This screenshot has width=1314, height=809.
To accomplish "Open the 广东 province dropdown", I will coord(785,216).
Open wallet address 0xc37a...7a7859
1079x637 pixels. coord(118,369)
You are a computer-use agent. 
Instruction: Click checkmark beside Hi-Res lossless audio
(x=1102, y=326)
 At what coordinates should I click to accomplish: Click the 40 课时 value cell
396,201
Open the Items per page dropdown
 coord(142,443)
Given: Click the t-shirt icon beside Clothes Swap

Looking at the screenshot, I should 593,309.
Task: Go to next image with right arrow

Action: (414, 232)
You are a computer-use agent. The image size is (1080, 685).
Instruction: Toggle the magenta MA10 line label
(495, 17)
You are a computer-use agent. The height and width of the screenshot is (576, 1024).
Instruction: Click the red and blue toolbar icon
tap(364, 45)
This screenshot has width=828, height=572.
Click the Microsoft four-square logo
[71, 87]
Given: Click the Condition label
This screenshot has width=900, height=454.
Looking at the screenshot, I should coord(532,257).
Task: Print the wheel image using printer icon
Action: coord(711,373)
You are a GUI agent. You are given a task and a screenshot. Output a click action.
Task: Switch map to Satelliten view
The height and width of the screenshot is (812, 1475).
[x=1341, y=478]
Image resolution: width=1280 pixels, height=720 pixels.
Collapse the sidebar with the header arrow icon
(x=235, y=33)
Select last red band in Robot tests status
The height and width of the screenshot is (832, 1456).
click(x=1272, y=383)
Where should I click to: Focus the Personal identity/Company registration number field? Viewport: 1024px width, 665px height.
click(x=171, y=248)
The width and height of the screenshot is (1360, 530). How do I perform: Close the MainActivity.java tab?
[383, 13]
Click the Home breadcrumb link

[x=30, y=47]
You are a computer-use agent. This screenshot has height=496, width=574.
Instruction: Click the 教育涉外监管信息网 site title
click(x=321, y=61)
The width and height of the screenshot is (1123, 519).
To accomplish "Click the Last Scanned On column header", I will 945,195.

····················

[WORK TASK] Please give the number of lines in the material above that contain the string "computer", and nothing else.

[EXPECTED ANSWER] 4